Gary Paul Nabhan, an ethnobiologist, conservationist, farmer and writer, chronicled Vavilov's life in Where Our Food Comes From: Retracing Nikolay Vavilov's Quest to End Famine.
On what made Vavilov so famous
Gary Paul Nabhan: He was the world's greatest plant explorer. He collected more seeds, tubers and fruits from around the world than any person in human history. He started out collecting seeds in about 1916 and worked up until his arrest in the early 1940s and imprisonment by Stalin.
On Valivov the world traveler
GBN: Vavilov was an incredible explorer of food diversity. He traveled to 64 countries on five continents collecting seeds. He learned 15 languages. He was one of the first scientists to really listen to farmers -- traditional farmers, peasant farmers around the world -- and why they felt seed diversity was important in their fields. All of our notions about biological diversity and needing diversity of foods on our plates to keep us healthy sprung from his work 80 years ago. If justice be done, he would be as famous as Darwin or Luther Burbank.
On Valivov the scapegoat
GBN: Over the years, decades and centuries prior to Vavilov's birth, there were 120 famines triggered by drought or catastrophic weather events that killed millions and millions of people. During his lifetime there were three famines that killed millions in Russia. The last one was largely due not to a drought, but due to Stalin's collectivization of private farms and turning them into an assembly-line production system that reduced yields in Russia. All of a sudden no farmer owned his own land and had control over his crops. Ironically, Stalin needed a scapegoat for this famine and the failure of his collectivization of farms, and he chose Vavilov.

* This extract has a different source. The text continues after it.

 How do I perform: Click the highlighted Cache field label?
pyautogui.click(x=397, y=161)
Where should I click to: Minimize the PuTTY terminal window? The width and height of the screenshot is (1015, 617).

On how Vavilov starved to death in a gulag
GBN: Vavilov was collecting seeds in the borderlands of Russia and Eastern Europe when he was apprehended. He disappeared in front of his staff. A car came up with KGB [the former Russian secret police and intelligence agency] agents in it, took him away, and as World War II rolled up and into Russia, no one knew where he was. He had been imprisoned just a few blocks away from where his son and his wife were staying. They never knew that he was there.

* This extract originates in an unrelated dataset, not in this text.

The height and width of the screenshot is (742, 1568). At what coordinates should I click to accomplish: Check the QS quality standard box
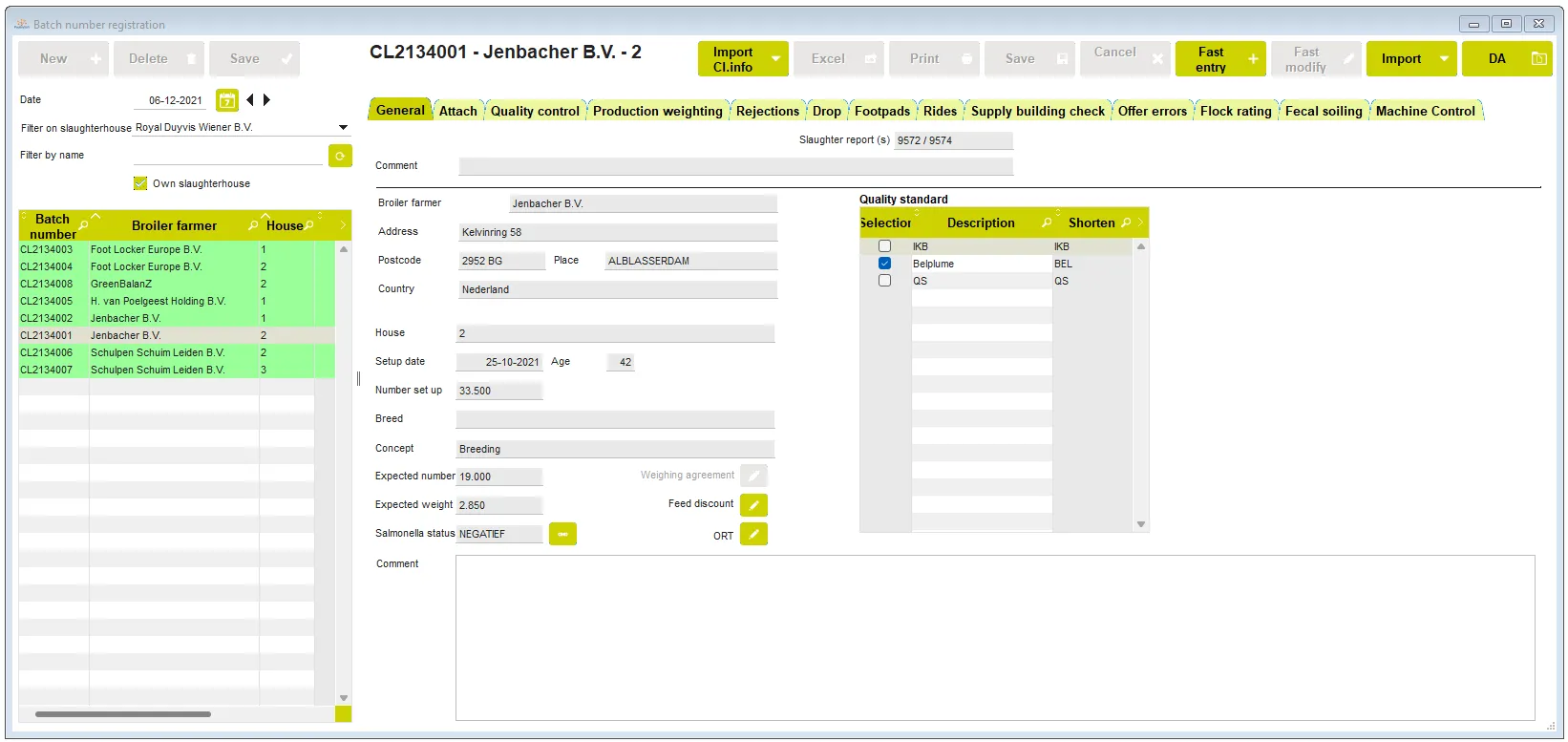pos(884,281)
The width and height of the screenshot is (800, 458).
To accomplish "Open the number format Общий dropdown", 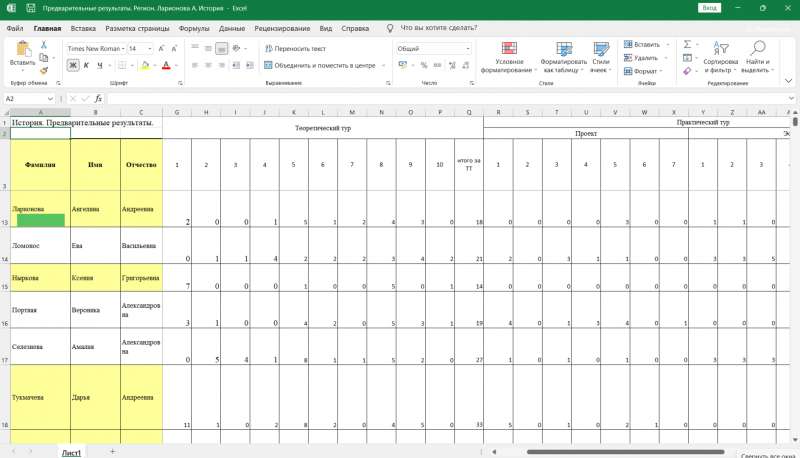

After over a year-and-a-half of eating frozen cabbage and moldy flour, he died of starvation. The man who taught us the most about where our food comes from and who tried for over 50 years to end famine in the world died of starvation in the Soviet gulag.

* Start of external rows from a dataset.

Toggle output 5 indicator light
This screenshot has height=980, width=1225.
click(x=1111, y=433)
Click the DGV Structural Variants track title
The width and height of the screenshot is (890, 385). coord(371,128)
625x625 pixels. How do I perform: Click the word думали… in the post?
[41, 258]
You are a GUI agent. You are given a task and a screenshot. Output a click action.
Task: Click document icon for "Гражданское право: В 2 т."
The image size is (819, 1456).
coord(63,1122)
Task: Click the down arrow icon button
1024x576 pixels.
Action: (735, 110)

On scientists starving to death while protecting Vavilov's seeds
GBN: There is a seed bank down in the basement of a stodgy, old Russian building that had not only Vavilov's 220,000 seeds, but another 150,000 from other collectors. During the Siege of St. Petersburg in 1941 [also known as the siege of Leningrad], the staff locked themselves in the building. They didn't know where Vavilov, their leader, was, but they were so dedicated to the mission that they shared to collect and conserve the world's food diversity that they locked themselves in to protect the seeds both from the Nazis and from starving people in their own streets who wanted to find grain or potatoes of any kind and eat them.
Over a series of months in 1942 and 1943, a dozen of the scientists starved to death while guarding those seeds. One of them said it was hard to wake up, it was hard to get on your feet and put on your clothes in the morning, but no, it was not hard to protect the seeds once you had your wits about you. Saving those seeds for future generations and helping the world recover after war was more important than a single person's comfort.
On the courage of scientists
GBN: I've had the blessing of visiting the seed bank in St. Petersburg. We looked at a wall of photos of the people who died protecting those seeds. I've never been so deeply moved by the courage of scientists in my life. That they put humankind before their own personal lives seemed to me an astonishing act.